CPFA was well tolerated and appeared safe with no treatment-related adverse complications or hypersensitivity reaction. One patient died during the CPFA treatment but this was due to severe dengue hemorrhagic shock and DIVC rather than the effect of CPFA. Thrombocytopenia is not expected as blood cells do not come into contact with the adsorber directly. We found a significant reduction in platelet count at 24 hours after CPFA (P = 0.009). However, thrombocytopenia could be due to a multitude of factors including severe sepsis and DIVC. When we reanalyzed the platelet count by groups, we found that those with DIVC had a significant reduction in their platelet count (P = 0.011); whereas, those without DIVC had no reduction in platelet count (P = 0.221). We can therefore conclude that CPFA treatment does not cause thrombocytopenia per se but rather other factors like DIVC.
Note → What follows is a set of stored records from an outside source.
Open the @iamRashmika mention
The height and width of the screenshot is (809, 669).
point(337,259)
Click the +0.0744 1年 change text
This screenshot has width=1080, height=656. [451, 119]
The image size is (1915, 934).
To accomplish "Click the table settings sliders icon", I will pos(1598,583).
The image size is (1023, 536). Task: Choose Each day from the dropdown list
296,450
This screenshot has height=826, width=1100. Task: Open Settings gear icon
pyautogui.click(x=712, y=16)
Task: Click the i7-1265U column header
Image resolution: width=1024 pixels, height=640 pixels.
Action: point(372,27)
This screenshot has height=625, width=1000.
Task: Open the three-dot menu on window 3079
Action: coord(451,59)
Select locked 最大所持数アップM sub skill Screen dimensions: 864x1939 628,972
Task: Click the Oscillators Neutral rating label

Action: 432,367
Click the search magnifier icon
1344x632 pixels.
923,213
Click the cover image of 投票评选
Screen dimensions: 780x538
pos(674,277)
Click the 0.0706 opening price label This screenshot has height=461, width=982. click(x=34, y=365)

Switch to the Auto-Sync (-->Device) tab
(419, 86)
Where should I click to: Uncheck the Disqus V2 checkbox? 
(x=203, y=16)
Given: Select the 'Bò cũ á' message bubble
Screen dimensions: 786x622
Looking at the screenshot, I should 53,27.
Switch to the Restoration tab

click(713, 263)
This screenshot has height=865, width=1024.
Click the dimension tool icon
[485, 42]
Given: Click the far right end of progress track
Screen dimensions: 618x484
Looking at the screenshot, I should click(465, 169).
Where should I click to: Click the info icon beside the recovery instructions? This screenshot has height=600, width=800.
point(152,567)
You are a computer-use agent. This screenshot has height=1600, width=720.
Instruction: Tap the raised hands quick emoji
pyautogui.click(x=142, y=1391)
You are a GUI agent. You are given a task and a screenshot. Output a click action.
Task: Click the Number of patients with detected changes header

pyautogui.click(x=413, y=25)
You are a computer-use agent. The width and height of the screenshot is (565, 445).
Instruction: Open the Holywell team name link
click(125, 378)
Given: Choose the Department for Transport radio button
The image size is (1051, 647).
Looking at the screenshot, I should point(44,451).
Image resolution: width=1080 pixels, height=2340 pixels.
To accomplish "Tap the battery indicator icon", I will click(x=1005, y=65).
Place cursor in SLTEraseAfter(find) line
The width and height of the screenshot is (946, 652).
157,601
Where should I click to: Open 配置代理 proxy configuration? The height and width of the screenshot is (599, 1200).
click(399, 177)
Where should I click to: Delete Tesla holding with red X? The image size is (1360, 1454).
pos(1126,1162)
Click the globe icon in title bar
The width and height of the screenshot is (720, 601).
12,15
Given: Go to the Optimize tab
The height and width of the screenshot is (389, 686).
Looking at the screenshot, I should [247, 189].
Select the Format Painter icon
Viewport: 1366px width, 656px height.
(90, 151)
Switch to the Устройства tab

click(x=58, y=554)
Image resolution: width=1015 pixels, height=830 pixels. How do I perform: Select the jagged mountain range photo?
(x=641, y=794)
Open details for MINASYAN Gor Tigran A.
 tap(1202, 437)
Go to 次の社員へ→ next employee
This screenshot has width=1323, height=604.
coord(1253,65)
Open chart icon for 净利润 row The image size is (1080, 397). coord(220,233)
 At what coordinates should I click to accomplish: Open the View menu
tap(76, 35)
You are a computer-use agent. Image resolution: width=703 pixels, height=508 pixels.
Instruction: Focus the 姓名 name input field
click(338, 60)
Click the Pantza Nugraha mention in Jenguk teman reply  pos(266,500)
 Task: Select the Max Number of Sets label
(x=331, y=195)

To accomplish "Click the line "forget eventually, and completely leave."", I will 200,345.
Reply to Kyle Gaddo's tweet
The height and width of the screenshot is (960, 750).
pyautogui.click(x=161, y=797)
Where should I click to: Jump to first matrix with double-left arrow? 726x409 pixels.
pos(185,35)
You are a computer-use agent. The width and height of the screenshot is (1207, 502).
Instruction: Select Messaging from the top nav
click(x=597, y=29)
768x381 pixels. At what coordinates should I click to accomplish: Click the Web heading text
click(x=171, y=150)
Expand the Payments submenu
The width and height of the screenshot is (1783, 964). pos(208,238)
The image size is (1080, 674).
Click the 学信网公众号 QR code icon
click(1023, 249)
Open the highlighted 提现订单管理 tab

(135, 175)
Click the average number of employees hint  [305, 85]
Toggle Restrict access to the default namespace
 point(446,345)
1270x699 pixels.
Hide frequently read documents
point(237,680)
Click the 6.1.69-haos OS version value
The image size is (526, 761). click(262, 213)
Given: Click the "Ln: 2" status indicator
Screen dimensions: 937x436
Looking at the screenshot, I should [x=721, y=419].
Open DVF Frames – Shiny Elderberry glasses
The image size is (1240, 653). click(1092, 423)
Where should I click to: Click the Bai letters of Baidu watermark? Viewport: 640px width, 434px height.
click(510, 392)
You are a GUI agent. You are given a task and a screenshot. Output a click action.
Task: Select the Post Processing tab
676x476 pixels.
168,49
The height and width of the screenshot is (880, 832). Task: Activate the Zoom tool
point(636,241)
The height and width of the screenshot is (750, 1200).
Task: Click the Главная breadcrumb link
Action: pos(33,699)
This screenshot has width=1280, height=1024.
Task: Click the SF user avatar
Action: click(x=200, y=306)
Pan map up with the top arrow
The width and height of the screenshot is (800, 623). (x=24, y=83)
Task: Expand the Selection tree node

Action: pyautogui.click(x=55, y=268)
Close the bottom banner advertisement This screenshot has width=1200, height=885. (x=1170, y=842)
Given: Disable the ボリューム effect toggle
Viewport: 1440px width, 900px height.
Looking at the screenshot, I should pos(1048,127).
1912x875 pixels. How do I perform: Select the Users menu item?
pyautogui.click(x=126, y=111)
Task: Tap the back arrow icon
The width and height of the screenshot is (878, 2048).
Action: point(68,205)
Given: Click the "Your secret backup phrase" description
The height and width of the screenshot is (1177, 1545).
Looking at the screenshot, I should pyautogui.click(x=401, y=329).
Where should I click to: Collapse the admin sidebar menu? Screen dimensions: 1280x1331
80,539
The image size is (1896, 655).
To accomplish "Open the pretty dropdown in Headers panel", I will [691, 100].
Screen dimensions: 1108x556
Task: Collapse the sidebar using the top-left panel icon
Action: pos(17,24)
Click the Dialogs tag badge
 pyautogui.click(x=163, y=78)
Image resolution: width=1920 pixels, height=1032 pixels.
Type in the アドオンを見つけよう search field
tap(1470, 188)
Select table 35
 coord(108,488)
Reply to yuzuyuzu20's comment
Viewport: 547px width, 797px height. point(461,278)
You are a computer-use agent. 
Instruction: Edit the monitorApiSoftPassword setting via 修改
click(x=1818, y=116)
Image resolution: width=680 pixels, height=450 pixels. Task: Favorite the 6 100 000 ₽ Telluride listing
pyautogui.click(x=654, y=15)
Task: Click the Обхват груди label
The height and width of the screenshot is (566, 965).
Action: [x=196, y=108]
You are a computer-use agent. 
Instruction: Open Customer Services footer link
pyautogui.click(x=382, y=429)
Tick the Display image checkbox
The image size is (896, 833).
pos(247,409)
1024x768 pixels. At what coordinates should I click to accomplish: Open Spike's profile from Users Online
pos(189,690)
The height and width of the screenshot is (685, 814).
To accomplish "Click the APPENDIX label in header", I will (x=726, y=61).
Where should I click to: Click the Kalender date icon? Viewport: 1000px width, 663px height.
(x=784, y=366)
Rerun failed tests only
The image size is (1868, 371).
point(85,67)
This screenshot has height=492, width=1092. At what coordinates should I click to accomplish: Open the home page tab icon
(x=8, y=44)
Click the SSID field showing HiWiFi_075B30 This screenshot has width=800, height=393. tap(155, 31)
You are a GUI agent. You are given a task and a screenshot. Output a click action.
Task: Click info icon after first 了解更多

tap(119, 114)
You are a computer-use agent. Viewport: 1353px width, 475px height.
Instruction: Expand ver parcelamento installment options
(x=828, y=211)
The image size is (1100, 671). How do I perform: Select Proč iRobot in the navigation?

The main technical problem that we did encounter was plasma filter clotting. Nearly half of these patients’ with sepsis also had DIVC; therefore, CPFA was performed heparin free. Although the rest did not have DIVC, they had some coagulation abnormalities, thrombocytopenia or recent surgical intervention therefore requiring heparin free CPFA. Despite regular saline flushing, we encountered problems with plasma filter clotting as early as two hours. The reason for the clotting could be due to the high concentration of coagulation factors like plasma prothrombin, D dimer and thrombin which are produced in response to activation of the extrinsic coagulation pathway in severe sepsis (
34). Simultaneously, there are low levels of protein C and antithrombin III which also contribute to thrombosis in sepsis (
35). However, persistent thrombin activation and fibrin formation with insufficient thrombin neutralization leads to DIVC in severe sepsis. Some of the ways to overcome this clotting problem include using heparin as an anticoagulant. However as mentioned before, this was not possible in a large amount of patients due to DIVC. Another way to overcome the clotting problem is through the use of regional citrate anticoagulation (
36). Citrate has been used as an anticoagulant in the extracorporeal circuit with calcium being infused prior to the venous blood return to the patient (
37). Regional citrate anticoagulation requires two extra infusions pumps for citrate and calcium and regular monitoring of serum calcium to avoid hypocalcaemia (
37). It has been suggested that the addition of another filter (cascade filter) prior to the sorbent cartridge may alleviate the problems with clotting by removing the coagulation factors in the extracorporeal circuit.
Outcomes in this cohort are not good due to several reasons; CPFA was performed quite late rather than early in sepsis. This is because patients’ were only referred to nephrologists after they developed established acute kidney injury or metabolic acidosis. This particular cohort not only suffered from severe sepsis but also acute kidney injury which increased their morbidity and mortality.
The strength of our study lies in the fact that this is the largest number of patients receiving CPFA. The main drawback in our study was the cost of new sorbents. Even though previous studies have been promising, they did not take cost into account for each treatment. Due to the prohibitive costs of CPFA disposables, we could only afford to provide a single cycle of CPFA followed by CVVH per treatment; whereas, most studies provided about 4 to 8 cycles of CPFA per treatment session of 24 hours.
Conclusion: We have demonstrated that CPFA is a safe and well tolerated procedure which may have a role in sepsis especially if instituted early. Although most studies have performed several cycles of CPFA, we have demonstrated that even a single cycle of CPFA may add to our armamentarium of treatment for sepsis. Filter clotting is a problem with CPFA which can be overcome by regional citrate anticoagulation or the use of a cascade filter.